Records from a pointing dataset
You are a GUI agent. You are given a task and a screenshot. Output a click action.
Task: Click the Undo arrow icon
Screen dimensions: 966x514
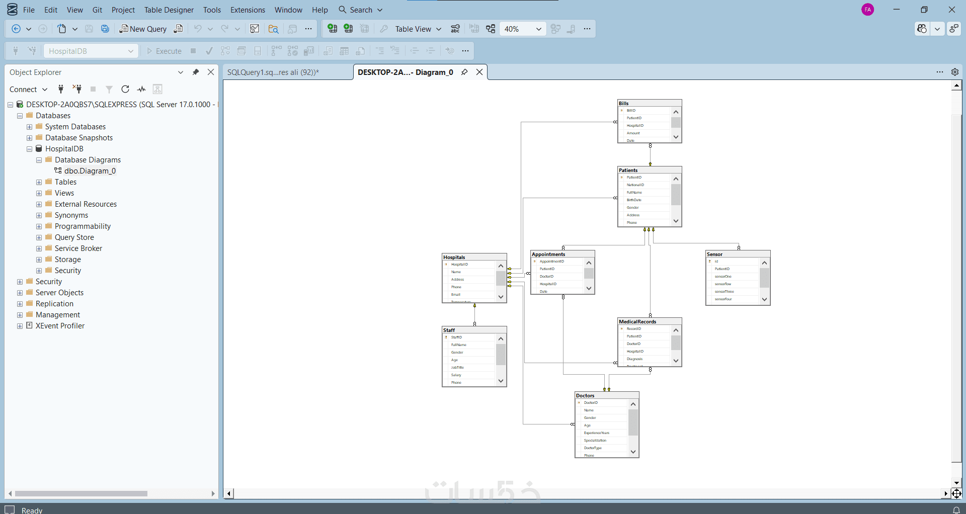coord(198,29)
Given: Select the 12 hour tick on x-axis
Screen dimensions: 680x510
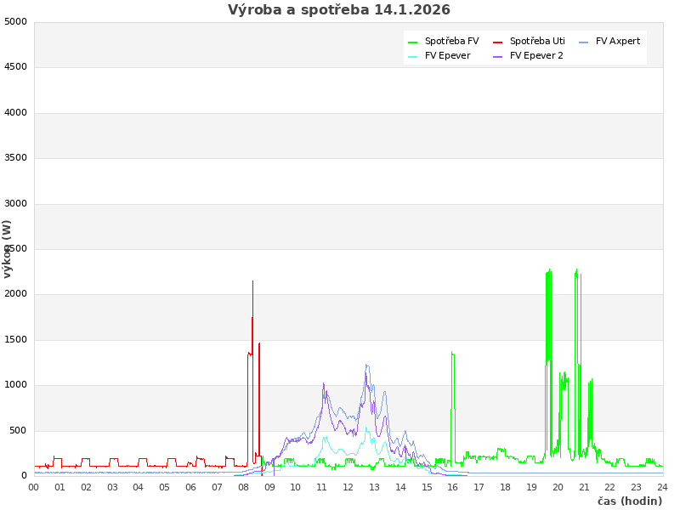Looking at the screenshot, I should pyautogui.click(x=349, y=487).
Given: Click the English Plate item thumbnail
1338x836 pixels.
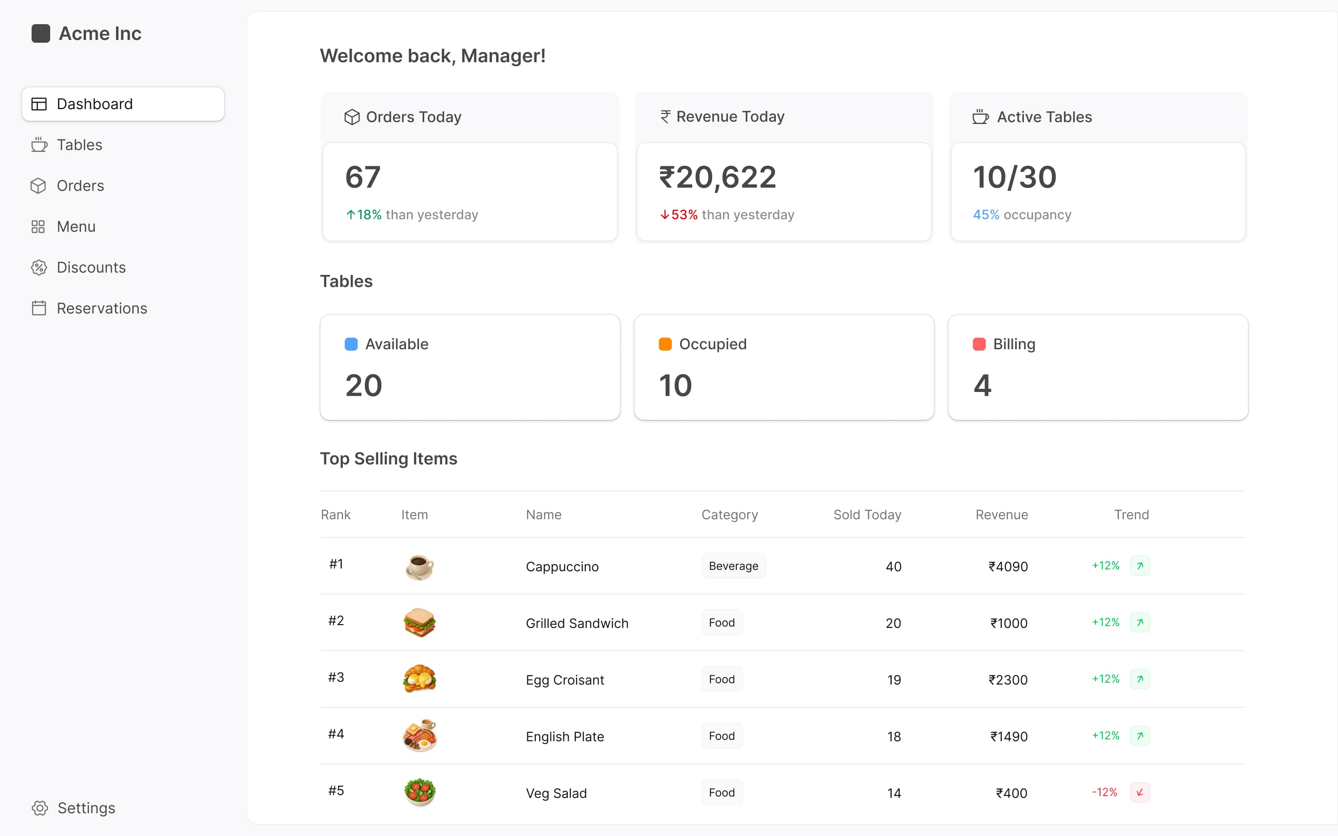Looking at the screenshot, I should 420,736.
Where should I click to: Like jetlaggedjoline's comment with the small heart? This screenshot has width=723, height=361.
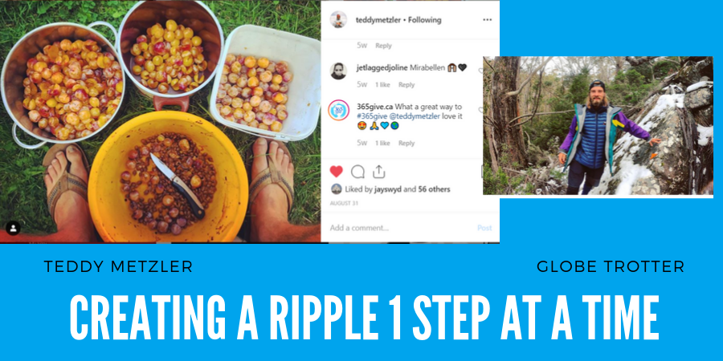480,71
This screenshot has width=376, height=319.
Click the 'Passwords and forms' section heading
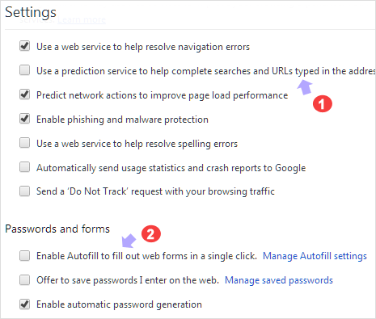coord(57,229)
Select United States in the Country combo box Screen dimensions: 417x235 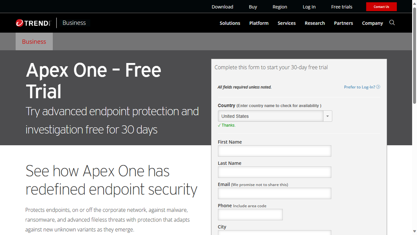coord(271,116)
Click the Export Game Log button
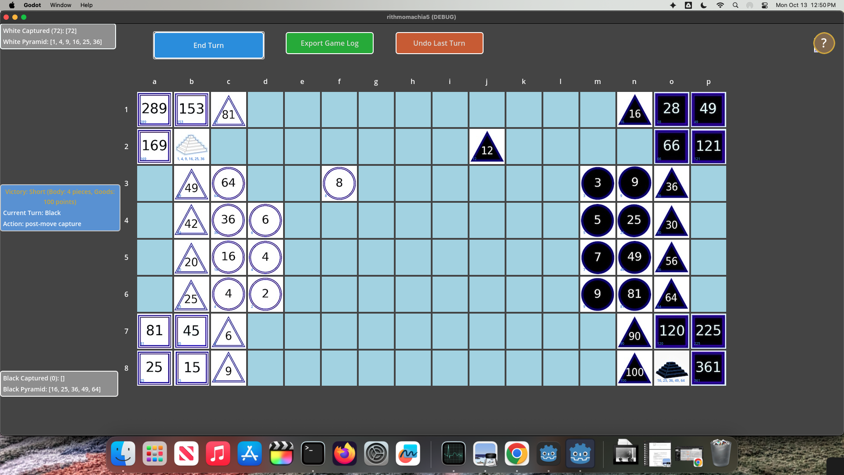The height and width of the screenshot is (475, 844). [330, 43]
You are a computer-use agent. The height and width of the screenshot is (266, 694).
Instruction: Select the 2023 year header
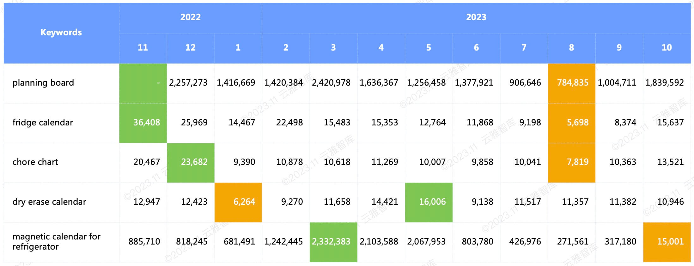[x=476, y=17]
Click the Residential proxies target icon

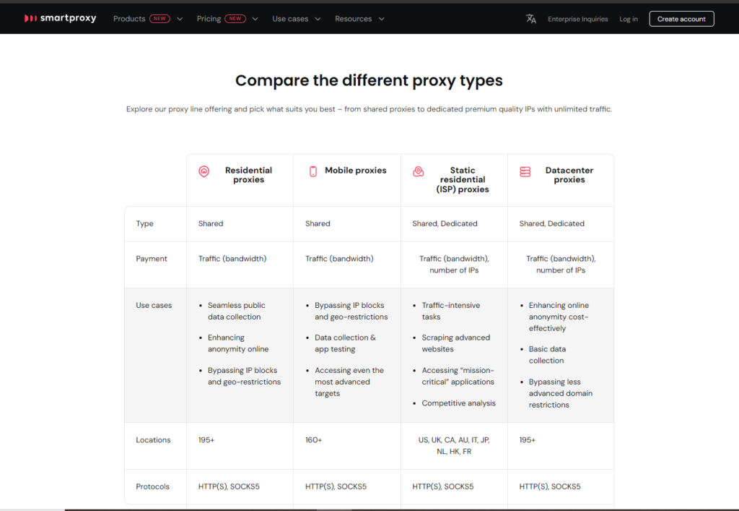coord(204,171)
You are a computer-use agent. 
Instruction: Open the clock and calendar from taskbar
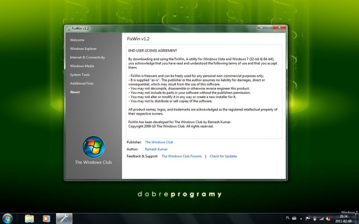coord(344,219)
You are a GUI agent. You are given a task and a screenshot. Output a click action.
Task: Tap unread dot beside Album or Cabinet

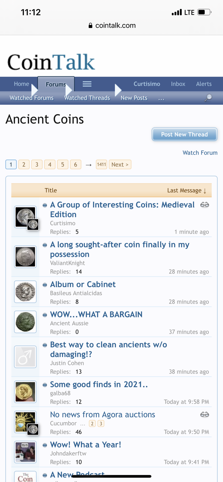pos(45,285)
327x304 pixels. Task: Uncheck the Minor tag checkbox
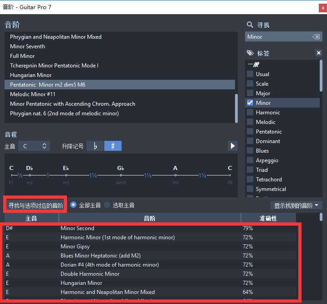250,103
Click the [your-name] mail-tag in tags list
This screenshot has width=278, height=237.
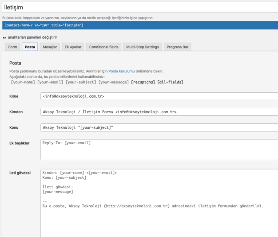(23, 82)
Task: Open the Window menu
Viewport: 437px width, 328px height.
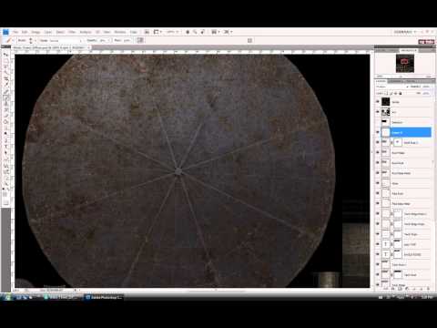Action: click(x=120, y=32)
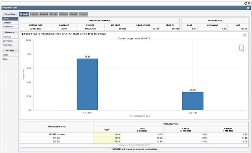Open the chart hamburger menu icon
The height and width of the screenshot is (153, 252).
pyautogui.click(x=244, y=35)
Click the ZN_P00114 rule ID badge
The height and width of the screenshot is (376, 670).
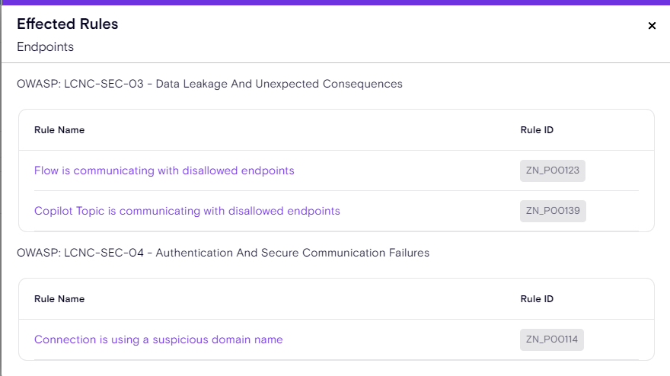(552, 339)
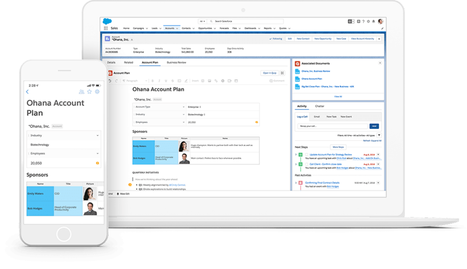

▶ _SET PROBLEM_: Please retype the stretch of items from the line containing "Click the Residential proxies target icon" through the line containing "coord(344,219)", leaving the pictures out.

▶ _ANSWER FOR THIS EXERCISE_:
Click the Residential proxies target icon

coord(204,171)
You are a computer-use agent. 
Instruction: Open the clock and calendar from taskbar
coord(344,219)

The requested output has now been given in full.